Mönchspfeffer fördert den Eisprung nicht direkt. Er kann jedoch indirekt dazu beitragen, dass ein regelmäßiger Eisprung wieder stattfindet, wenn hormonelle Störungen, insbesondere durch erhöhte Prolaktinwerte, vorliegen. Für eine direkte Förderung der Einnistung gibt es bislang keine überzeugenden wissenschaftlichen Belege.
12. Kann Mönchspfeffer bei Wechseljahresbeschwerden helfen?
Die Studienlage hierzu ist deutlich schwächer als bei PMS. Einige Frauen berichten zwar von einer Besserung leichter Beschwerden, jedoch fehlen belastbare wissenschaftliche Nachweise weitgehend. Bei typischen Wechseljahresbeschwerden stehen andere Behandlungsmöglichkeiten mit besser belegter Wirksamkeit zur Verfügung.
13. Manche glauben, dass Mönchspfeffer ein Hormon ersetzt. Welches wäre das und stimmt das so?
Nein, Mönchspfeffer ersetzt keine körpereigenen Hormone. Er enthält weder Östrogen noch Progesteron und wirkt auch nicht wie diese Hormone. Vielmehr beeinflusst er über sogenannte dopaminerge Mechanismen die Ausschüttung von Prolaktin und kann so den weiblichen Hormonhaushalt indirekt regulieren.
14. Wirkt sich Mönchspfeffer auf die Lust aus?

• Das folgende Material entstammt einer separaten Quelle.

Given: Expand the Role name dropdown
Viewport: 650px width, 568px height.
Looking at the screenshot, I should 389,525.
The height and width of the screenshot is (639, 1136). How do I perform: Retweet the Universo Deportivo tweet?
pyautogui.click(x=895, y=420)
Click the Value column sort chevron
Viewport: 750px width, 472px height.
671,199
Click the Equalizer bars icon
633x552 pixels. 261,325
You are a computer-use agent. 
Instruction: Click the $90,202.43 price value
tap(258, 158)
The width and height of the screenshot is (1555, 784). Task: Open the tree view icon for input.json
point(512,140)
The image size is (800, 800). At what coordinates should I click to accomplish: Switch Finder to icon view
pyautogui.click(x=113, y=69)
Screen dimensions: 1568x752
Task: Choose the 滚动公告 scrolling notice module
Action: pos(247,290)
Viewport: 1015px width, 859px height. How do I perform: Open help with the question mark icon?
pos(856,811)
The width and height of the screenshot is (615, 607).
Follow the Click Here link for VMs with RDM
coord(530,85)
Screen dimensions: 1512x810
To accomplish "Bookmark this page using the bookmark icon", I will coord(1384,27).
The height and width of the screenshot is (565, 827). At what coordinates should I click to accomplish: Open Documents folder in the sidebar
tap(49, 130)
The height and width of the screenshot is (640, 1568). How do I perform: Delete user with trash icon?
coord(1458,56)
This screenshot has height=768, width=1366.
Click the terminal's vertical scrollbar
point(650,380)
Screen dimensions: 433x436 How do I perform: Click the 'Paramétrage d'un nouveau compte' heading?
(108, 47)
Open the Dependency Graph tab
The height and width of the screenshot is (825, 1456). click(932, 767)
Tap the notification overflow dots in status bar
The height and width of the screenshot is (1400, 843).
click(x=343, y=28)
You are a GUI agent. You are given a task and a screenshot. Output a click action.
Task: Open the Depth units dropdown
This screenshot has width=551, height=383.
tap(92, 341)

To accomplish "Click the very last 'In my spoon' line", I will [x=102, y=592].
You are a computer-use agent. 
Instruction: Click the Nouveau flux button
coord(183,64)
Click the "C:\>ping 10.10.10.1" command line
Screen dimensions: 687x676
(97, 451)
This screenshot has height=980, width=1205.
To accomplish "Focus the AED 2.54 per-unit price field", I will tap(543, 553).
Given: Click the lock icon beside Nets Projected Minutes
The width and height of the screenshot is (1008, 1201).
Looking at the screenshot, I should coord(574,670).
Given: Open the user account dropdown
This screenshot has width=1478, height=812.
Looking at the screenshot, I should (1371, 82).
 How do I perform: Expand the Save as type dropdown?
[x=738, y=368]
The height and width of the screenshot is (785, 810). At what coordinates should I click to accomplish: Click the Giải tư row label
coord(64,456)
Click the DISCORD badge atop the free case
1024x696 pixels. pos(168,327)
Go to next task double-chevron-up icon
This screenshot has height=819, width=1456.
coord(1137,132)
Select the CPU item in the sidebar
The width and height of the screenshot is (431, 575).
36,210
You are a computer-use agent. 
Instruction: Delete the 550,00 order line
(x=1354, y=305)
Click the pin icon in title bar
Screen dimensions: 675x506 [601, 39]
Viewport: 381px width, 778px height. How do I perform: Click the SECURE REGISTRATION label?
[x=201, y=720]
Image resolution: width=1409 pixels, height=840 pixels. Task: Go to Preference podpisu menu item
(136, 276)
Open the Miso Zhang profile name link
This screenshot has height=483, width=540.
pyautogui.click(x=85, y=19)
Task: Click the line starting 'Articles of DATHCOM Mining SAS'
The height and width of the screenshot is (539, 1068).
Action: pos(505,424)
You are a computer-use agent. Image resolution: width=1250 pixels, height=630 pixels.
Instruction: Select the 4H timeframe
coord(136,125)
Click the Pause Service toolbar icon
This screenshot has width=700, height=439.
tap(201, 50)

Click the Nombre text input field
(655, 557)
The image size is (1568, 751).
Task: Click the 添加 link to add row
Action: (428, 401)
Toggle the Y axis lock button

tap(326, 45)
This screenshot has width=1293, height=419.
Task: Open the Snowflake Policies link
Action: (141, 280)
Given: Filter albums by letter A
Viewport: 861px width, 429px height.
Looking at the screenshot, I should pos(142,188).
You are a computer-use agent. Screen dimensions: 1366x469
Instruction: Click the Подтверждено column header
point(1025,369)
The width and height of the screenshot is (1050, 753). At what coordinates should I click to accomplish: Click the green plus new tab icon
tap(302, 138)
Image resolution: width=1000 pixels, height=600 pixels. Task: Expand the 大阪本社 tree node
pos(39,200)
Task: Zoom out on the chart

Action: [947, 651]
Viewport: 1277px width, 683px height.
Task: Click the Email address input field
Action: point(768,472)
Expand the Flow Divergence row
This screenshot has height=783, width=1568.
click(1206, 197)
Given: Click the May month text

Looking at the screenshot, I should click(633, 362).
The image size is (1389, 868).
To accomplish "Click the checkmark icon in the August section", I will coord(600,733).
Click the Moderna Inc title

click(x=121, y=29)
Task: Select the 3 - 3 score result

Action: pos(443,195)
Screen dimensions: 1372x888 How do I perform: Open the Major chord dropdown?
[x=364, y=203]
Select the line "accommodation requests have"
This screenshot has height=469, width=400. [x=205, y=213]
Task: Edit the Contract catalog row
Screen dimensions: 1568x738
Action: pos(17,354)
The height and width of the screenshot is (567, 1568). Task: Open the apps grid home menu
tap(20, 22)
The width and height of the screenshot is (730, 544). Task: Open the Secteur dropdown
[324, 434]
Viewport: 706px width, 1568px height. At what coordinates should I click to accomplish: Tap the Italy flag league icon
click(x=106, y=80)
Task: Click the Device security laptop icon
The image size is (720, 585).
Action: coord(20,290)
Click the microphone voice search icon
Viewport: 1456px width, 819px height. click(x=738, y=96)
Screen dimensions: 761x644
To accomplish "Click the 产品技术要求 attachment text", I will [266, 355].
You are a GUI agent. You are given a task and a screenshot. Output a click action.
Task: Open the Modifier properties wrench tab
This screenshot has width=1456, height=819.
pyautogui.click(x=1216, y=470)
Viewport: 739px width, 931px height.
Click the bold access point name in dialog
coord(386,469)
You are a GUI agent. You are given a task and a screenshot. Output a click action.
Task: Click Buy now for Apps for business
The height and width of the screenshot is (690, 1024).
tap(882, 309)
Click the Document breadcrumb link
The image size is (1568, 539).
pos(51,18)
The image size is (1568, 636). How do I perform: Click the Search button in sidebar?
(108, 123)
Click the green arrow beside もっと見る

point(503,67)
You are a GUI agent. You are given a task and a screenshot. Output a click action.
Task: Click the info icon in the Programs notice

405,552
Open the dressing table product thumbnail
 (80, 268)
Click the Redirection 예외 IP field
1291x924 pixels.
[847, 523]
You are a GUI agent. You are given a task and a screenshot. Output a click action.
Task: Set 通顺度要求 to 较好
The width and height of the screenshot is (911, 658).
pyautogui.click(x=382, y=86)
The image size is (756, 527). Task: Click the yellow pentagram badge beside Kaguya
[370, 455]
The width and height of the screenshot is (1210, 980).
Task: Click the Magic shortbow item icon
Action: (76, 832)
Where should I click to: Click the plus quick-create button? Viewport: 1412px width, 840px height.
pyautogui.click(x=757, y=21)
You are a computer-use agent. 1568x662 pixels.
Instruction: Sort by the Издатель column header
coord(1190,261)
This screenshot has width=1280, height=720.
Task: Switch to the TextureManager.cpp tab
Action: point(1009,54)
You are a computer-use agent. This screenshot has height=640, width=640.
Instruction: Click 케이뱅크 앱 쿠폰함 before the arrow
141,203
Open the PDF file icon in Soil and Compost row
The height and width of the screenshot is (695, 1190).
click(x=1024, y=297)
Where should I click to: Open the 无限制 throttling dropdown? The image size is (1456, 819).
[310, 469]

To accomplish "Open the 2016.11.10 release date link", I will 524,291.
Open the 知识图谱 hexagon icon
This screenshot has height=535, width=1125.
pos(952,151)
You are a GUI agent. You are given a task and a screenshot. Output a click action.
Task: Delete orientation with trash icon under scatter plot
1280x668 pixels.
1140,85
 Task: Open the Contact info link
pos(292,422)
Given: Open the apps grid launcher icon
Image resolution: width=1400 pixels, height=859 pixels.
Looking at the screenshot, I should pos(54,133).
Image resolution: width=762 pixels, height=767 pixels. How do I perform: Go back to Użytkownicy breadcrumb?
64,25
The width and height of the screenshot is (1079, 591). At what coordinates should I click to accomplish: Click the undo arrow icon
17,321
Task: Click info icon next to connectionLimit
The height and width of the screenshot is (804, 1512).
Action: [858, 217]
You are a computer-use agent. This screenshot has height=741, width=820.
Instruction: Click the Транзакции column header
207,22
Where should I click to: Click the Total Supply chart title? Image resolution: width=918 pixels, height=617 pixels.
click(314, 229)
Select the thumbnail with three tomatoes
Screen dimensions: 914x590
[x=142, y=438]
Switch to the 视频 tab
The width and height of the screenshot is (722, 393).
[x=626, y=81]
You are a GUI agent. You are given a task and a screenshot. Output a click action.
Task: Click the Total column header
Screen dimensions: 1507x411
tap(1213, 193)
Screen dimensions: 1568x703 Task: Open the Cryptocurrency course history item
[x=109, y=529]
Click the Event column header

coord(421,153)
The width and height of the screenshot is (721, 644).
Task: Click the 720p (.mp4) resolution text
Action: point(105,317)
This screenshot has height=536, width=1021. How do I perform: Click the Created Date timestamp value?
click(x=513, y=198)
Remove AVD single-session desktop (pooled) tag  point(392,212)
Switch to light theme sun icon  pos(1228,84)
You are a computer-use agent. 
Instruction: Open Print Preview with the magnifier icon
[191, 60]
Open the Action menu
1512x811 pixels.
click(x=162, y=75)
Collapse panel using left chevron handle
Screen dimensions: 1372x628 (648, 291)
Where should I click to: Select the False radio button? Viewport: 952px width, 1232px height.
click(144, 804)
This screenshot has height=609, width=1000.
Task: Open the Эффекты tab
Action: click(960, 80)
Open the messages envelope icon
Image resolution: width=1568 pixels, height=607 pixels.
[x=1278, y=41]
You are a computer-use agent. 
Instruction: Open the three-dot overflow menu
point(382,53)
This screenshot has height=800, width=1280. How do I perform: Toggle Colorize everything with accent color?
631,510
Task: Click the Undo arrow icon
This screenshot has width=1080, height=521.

Ein direkter Einfluss auf die Libido ist wissenschaftlich nicht belegt. Einige Frauen berichten von einer gesteigerten Lust, weil Beschwerden wie Brustschmerzen oder PMS nachgelassen haben. Andere bemerken hingegen keine Veränderung. Insgesamt scheint Mönchspfeffer also weder ein Lustkiller noch ein Aphrodisiakum zu sein.
15. Welche Dosierung wird empfohlen und ab wann setzt die Wirkung ein?
Die empfohlene Dosierung richtet sich nach dem jeweiligen Präparat. Es ist daher entscheidend, die Dosierungsempfehlung des Herstellers oder der behandelnden Ärztin bzw. des Arztes einzuhalten. In der Regel wird Mönchspfeffer einmal täglich eingenommen. Erste Verbesserungen zeigen sich in der Regel nach sechs bis acht Wochen. Oft wird eine Einnahme über mindestens drei Menstruationszyklen empfohlen.
16. In welcher Zyklushälfte nimmt man Mönchspfeffer?
Mönchspfeffer wird in der Regel täglich und durchgehend eingenommen – unabhängig von der Zyklusphase. Ein Absetzen während der Menstruation oder eine Einnahme nur in der zweiten Zyklushälfte wird meistens nicht empfohlen.
17. Kann man trotz Mönchspfeffer schwanger werden?
Ja, Mönchspfeffer ist kein Verhütungsmittel. Wenn sich durch die Einnahme ein zuvor gestörter Zyklus normalisiert und wieder regelmäßige Eisprünge stattfinden, kann sich die Wahrscheinlichkeit einer Schwangerschaft sogar erhöhen. Besteht kein Kinderwunsch, sollte daher zuverlässig verhütet werden.